→ **What you are asked to do**:
Render all of the records below as a Markdown table with the columns Row and Record line. Put each line in its own numbered row, and leave out blank lines.

--- Begin Given information ---

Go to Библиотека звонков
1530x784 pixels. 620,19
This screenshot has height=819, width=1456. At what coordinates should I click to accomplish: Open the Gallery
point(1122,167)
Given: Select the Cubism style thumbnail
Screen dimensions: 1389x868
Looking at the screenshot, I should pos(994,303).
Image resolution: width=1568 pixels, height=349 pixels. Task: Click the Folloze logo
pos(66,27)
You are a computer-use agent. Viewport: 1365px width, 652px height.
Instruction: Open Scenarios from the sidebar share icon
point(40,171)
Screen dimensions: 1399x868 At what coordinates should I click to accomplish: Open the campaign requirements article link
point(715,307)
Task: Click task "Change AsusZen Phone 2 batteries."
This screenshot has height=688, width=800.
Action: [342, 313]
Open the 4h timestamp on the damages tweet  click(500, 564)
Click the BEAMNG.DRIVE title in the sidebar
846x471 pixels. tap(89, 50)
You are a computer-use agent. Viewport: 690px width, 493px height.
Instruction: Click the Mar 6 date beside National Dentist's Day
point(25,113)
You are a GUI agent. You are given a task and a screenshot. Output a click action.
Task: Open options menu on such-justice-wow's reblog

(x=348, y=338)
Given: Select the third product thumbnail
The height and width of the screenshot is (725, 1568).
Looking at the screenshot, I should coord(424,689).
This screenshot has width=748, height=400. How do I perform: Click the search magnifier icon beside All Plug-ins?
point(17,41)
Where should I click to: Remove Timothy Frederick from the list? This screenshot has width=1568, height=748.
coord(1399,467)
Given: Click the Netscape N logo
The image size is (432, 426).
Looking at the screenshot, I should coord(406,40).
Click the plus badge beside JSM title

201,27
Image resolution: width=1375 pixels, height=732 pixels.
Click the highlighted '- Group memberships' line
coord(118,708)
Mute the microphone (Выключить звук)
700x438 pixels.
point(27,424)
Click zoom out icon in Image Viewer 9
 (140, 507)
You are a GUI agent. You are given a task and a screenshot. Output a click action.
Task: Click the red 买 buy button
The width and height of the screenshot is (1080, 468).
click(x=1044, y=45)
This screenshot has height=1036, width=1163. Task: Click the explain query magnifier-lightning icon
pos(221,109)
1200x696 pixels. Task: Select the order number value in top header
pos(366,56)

--- End Given information ---

→ **Output for this exercise**:
| Row | Record line |
|---|---|
| 1 | Go to Библиотека звонков |
| 2 | 1530x784 pixels. 620,19 |
| 3 | This screenshot has height=819, width=1456. At what coordinates should I click to accomplish: Open the Gallery |
| 4 | point(1122,167) |
| 5 | Given: Select the Cubism style thumbnail |
| 6 | Screen dimensions: 1389x868 |
| 7 | Looking at the screenshot, I should pos(994,303). |
| 8 | Image resolution: width=1568 pixels, height=349 pixels. Task: Click the Folloze logo |
| 9 | pos(66,27) |
| 10 | You are a computer-use agent. Viewport: 1365px width, 652px height. |
| 11 | Instruction: Open Scenarios from the sidebar share icon |
| 12 | point(40,171) |
| 13 | Screen dimensions: 1399x868 At what coordinates should I click to accomplish: Open the campaign requirements article link |
| 14 | point(715,307) |
| 15 | Task: Click task "Change AsusZen Phone 2 batteries." |
| 16 | This screenshot has height=688, width=800. |
| 17 | Action: [342, 313] |
| 18 | Open the 4h timestamp on the damages tweet  click(500, 564) |
| 19 | Click the BEAMNG.DRIVE title in the sidebar |
| 20 | 846x471 pixels. tap(89, 50) |
| 21 | You are a computer-use agent. Viewport: 690px width, 493px height. |
| 22 | Instruction: Click the Mar 6 date beside National Dentist's Day |
| 23 | point(25,113) |
| 24 | You are a GUI agent. You are given a task and a screenshot. Output a click action. |
| 25 | Task: Open options menu on such-justice-wow's reblog |
| 26 | (x=348, y=338) |
| 27 | Given: Select the third product thumbnail |
| 28 | The height and width of the screenshot is (725, 1568). |
| 29 | Looking at the screenshot, I should coord(424,689). |
| 30 | This screenshot has width=748, height=400. How do I perform: Click the search magnifier icon beside All Plug-ins? |
| 31 | point(17,41) |
| 32 | Where should I click to: Remove Timothy Frederick from the list? This screenshot has width=1568, height=748. |
| 33 | coord(1399,467) |
| 34 | Given: Click the Netscape N logo |
| 35 | The image size is (432, 426). |
| 36 | Looking at the screenshot, I should coord(406,40). |
| 37 | Click the plus badge beside JSM title |
| 38 | 201,27 |
| 39 | Image resolution: width=1375 pixels, height=732 pixels. |
| 40 | Click the highlighted '- Group memberships' line |
| 41 | coord(118,708) |
| 42 | Mute the microphone (Выключить звук) |
| 43 | 700x438 pixels. |
| 44 | point(27,424) |
| 45 | Click zoom out icon in Image Viewer 9 |
| 46 |  (140, 507) |
| 47 | You are a GUI agent. You are given a task and a screenshot. Output a click action. |
| 48 | Task: Click the red 买 buy button |
| 49 | The width and height of the screenshot is (1080, 468). |
| 50 | click(x=1044, y=45) |
| 51 | This screenshot has height=1036, width=1163. Task: Click the explain query magnifier-lightning icon |
| 52 | pos(221,109) |
| 53 | 1200x696 pixels. Task: Select the order number value in top header |
| 54 | pos(366,56) |